El dibujo simple y sencillo, presenta un gran toro pintado en color marrón, tres bravos perros y el mencionado puntillero con sus particulares saetas, en ambas manos, dispuesto a clavar en el astado. Se trata de una representación excepcional de aquel espectáculo de la Pamplona del Antiguo Régimen.
Son numerosos los documentos que corroboran la presencia de perros de presa en las corridas de toros pamplonesas.
Son numerosos los documentos que corroboran la presencia de perros de presa en las corridas de toros pamplonesas.

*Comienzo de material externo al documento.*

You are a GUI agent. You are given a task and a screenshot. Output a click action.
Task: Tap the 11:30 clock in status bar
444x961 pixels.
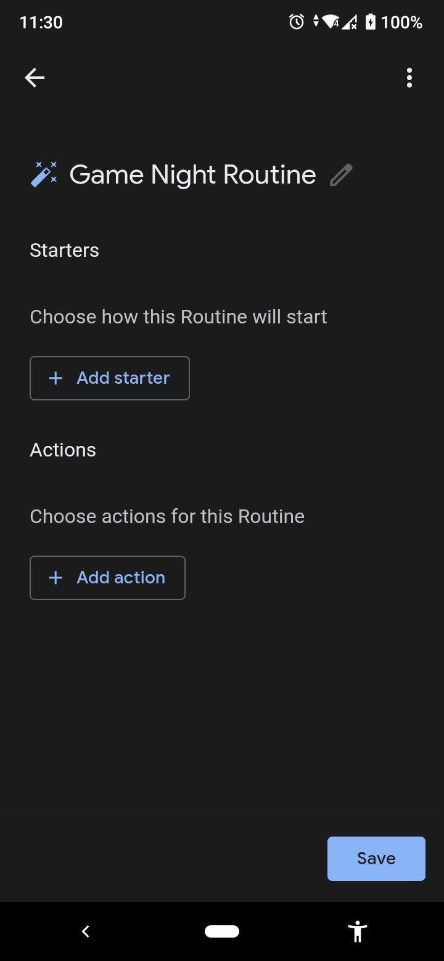(x=41, y=22)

En 1628, un testigo presencial de una de las corridas de las fiestas de San Fermín relata lo siguiente: “Soltaron otro toro y echáronle cuatro lebreles tan pequeños, que parecían gozques, embistieron con notable bravura, pero era tanta la del toro, que infinitas veces los volteó a todos, tratándolos tan mal que yo los tenía por muertos; pero fue tanto el tesón que tuvieron en su porfía, que rindieron al feroz animal; tanto pueden perros si llegan a emperrarse”.

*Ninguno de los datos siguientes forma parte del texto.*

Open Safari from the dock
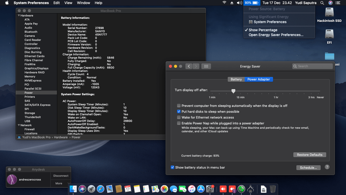 pyautogui.click(x=101, y=189)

Luis del Campo en su monografía sobre Pamplona y los toros en el siglo XVIII dedica unas páginas al tema, afirma que “solían ser perros de nariz chata y abultada cabeza, poderosas mandíbulas y afilada dentadura, orejas algo péndulas y vigoroso cuello, recios cuerpos y largas colas”.
Asimismo, aporta numerosísimos datos documentales sobre aquella suerte taurina. En las corridas celebradas en 1717, con motivo del traslado de San Fermín a su nueva capilla, se utilizaron perros dogos.
En muchas corridas el público asistente gritaba con frecuencia: ¡perros!, ¡perros!, pidiendo a la presidencia que ordenara echarlos al toro en determinado momento de la lidia, para acelerar la muerte del bóvido furibundo.
Un testimonio harto ilustrativo tenemos de la corrida celebrada en Tudela en 1797, en la crónica del abate Josep Branet, en que afirma que el último toro “fue entregado como desprecio a los perros que le rodearon al instante, le tumbaron por tierra y lo desgarraron implacablemente.
Uno de los que combatían en la arena, más furioso contra este pobre toro que los mismos perros le hundió su espada hasta el puño y le vi sonreír cuando por la amplia herida que había hecho salía la sangre a borbotones y se debatía contra la muerte en medio de aquella turba de perros”.